Contain health checks fail on Galaxy deploy

maxhodges · June 20, 2017, 1:06pm

this has happened twice in my last three deploys to this project.

2017-06-20 22:01:34+09:00The container is being stopped because it has failed too many health checks.

Any idea what’s going on?

I wrote Galaxy support but waiting on a response.

Cheers!

AndreasGalster · June 20, 2017, 1:51pm

Same here, our app won’t restart anymore, any hints what’s going on? Seems to have happened out of the blue, app went to max RAM usage unexpectedly and got killed (our app is usually in the 50%-60% of RAM usage, we didn’t have more users than usual).

abernix · June 20, 2017, 1:58pm

@maxhodges When was your last deploy before those three? Basically, that error message means that the container did not seem responsive so it was reaped in order to launch a new (hopefully functional!) version.

@AndreasGalster Is this an app that you’ve just deployed again or is this an existing app which started behaving this way? Anything in the logs? Definitely contact Galaxy support if you haven’t already.

maxhodges · June 20, 2017, 2:06pm

sometime late last week.

Currently it’s stuck running two different versions for like an hour.

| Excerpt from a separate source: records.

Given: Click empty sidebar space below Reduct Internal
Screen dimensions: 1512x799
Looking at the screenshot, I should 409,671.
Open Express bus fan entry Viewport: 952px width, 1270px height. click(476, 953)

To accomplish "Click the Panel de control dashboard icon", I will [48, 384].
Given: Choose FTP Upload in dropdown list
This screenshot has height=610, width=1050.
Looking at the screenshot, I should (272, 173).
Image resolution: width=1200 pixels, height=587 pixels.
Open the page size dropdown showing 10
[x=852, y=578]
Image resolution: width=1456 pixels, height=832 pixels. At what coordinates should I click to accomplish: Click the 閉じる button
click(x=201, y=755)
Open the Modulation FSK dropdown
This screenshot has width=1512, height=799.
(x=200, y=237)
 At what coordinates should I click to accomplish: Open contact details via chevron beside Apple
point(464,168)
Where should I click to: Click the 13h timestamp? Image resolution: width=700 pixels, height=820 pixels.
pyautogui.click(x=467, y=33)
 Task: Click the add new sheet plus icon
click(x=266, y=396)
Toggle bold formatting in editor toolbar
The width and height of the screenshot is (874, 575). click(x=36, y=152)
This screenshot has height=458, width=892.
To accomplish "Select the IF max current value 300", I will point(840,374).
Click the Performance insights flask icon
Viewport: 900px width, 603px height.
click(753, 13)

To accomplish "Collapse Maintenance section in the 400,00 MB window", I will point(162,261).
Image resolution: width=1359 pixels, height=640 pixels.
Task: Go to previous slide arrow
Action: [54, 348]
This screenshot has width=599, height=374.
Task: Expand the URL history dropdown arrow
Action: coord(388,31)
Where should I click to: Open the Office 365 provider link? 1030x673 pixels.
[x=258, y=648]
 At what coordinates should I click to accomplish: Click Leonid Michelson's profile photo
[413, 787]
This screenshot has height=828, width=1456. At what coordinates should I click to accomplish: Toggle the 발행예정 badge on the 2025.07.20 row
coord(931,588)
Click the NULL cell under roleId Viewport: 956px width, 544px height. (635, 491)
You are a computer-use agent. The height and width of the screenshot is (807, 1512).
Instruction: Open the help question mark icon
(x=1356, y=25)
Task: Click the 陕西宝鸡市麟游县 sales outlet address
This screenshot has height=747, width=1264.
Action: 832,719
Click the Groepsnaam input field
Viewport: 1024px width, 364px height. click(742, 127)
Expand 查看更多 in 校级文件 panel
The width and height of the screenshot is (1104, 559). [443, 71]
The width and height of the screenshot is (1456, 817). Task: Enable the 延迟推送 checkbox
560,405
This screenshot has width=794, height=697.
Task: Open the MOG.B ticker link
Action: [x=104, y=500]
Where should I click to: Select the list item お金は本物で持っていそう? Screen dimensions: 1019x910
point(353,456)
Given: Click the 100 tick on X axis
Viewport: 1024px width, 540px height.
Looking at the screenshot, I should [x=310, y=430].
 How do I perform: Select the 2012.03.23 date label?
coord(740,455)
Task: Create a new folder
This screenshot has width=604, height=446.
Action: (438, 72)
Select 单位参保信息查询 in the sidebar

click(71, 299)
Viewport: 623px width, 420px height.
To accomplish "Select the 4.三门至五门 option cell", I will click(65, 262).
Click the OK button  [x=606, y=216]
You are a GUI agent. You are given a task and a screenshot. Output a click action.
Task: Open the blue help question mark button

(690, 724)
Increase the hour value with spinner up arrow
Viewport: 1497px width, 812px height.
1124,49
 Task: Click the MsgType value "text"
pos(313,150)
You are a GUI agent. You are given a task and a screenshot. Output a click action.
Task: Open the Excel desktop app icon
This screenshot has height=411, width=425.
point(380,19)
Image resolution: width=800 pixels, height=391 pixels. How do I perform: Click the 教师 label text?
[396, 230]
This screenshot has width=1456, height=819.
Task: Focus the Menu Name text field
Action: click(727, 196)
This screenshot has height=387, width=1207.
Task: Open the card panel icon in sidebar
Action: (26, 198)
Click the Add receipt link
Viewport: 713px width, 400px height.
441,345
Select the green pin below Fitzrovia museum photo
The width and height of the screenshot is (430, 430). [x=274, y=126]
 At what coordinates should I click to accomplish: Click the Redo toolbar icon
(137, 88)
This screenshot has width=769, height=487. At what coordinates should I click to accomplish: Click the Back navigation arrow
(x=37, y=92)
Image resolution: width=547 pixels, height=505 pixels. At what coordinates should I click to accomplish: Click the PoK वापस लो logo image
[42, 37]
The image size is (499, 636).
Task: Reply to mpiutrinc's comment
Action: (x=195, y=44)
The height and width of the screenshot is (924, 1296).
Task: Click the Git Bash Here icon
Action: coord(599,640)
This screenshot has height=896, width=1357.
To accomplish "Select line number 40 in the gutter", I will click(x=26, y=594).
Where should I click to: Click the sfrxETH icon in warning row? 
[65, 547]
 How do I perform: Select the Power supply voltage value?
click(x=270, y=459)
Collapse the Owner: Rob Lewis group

Not a good situation because we are trying to deploy a new version for good reasons.

chmac · June 20, 2017, 2:07pm

Chiming in alongside @maxhodges (we’re working together on the project).

We pushed a new version, and during the deployment of that new version, the new containers appeared to hit this error before ever being started. At first we assumed it was a problem in our latest version, but we found that eventually the new version would be deployed. It seems like starting the new containers with the new version will fail several times, or simply take a very long time (>30 minutes) before we get a container running the new version.

The biggest issue is probably that for a significant period of time, we have containers running different versions.

AndreasGalster · June 20, 2017, 2:08pm

It’s an existing app. Starting/stopping did not help, eventually we re-deployed the app and that did do the trick. Btw. it’s kinda weird that daily logs show the time from 12am -> 6am -> 12pm -> 6pm… it’s kinda problematic for us to wait until the end of the day to see the last few hours before the crash

chmac · June 20, 2017, 2:12pm

We’re only seeing this on one of our apps, the others we’re able to deploy as usual.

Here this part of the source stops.